Scenario definitions include explicit room/task/scope/query/mediator/system contract text plus machine-checkable runtime expectations such as required stages, required or forbidden bridge tools, expected scope_mode, expected query_inspection_mode, required telemetry fields, and required attestation body fields. This is what lets the harness distinguish "the answer text looks fine" from "the run used the right private-computation pathway."

Post-Deploy Follow-Up

.github/workflows/hermes-prod-eval.yml runs Hermes prod canaries from the EC2 relay after successful auto-deploys. It is intentionally separate from .github/workflows/deploy.yml, so live CVM deploys finish after the core deploy and on-chain approval instead of waiting for canaries. Set repository variable HERMES_PROD_EVAL_ROOM to the watch-history room id to enable automatic follow-up evals. Optional repository variables:

  • HERMES_PROD_EVAL_MODELS — comma-separated model ids, default z-ai/glm-5.
  • HERMES_PROD_EVAL_PROVIDER — default openrouter.
  • HERMES_PROD_EVAL_HMCTL_PROFILE — default prod-eval.
  • HERMES_PROD_EVAL_SERVICE — default https://hivemind.teleport.computer.

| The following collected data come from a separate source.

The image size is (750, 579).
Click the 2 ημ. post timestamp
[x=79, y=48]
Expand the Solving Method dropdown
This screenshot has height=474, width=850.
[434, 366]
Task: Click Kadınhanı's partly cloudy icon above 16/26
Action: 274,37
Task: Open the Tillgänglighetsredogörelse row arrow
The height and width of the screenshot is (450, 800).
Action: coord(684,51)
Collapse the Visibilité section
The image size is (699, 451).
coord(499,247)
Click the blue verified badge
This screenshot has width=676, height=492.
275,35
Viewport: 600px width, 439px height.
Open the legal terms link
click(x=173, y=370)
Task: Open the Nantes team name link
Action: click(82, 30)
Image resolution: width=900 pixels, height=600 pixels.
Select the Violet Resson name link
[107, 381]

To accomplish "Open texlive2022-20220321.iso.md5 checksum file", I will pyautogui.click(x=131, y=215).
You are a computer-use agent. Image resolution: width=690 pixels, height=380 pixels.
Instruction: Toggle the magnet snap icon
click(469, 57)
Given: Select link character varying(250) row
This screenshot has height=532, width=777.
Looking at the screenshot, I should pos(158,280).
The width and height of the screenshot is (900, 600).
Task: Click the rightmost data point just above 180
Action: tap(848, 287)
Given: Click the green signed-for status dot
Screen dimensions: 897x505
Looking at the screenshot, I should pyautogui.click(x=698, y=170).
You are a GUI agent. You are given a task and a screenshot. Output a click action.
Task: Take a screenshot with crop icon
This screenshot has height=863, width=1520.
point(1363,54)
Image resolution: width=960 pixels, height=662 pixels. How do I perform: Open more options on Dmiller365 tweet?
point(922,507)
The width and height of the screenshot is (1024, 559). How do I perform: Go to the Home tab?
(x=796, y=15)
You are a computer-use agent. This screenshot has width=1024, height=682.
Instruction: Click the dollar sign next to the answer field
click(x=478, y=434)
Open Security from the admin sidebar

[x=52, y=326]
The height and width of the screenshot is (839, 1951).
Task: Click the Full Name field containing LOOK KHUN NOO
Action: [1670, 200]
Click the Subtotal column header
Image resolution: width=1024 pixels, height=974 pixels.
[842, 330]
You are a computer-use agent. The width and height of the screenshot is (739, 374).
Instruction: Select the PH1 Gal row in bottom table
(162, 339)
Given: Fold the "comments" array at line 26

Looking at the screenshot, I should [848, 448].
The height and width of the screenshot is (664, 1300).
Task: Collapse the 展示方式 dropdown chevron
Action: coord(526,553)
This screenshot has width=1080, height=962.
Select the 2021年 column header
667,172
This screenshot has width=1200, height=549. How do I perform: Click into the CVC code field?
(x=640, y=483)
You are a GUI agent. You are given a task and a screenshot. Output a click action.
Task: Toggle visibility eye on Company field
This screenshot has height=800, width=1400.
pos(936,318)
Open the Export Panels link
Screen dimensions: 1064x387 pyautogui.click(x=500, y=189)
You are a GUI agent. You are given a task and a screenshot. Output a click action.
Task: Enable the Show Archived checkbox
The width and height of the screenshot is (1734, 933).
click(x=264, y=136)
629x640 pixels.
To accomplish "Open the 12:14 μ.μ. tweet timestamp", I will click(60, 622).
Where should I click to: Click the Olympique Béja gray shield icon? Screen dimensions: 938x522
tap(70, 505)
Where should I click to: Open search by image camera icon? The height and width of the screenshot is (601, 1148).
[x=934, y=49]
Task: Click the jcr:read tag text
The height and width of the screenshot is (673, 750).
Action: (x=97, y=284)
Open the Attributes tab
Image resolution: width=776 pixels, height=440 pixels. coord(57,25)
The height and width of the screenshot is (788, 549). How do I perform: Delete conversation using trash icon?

The relay job needs tenant access to the eval room. Store that key as GitHub secret HERMES_PROD_EVAL_API_KEY; the workflow writes a temporary hmctl profile on the relay before running the scenarios.

Automatic follow-up runs always execute watch_history_top_hashtags and watch_history_feed_diversity as fast canaries. The top-hashtags canary uses --max-tokens 250000, --max-llm-calls 20, and --timeout 300; the feed diversity canary uses --max-tokens 300000, --max-llm-calls 24, and --timeout 360. In auto mode they only add watch_history_report_artifact for Hermes agent, eval, artifact, sandbox, pipeline, dependency, or related test changes; HERMES_POST_DEPLOY_EVAL_MODE=full always runs the deep report/PDF canary and skip disables the automatic follow-up. The deep report canary keeps the larger --max-tokens 1000000, --max-llm-calls 60, and --timeout 900 budget.

The same workflow can be manually dispatched for a single scenario against any room, with optional artifact fetching. Follow-up evals fail their own workflow on utility/privacy regressions, missing report artifacts, or latency over budget. Immediately after a CVM redeploy they retry transient room-submit 502/503/504 gateway failures, but do not retry deterministic grading failures.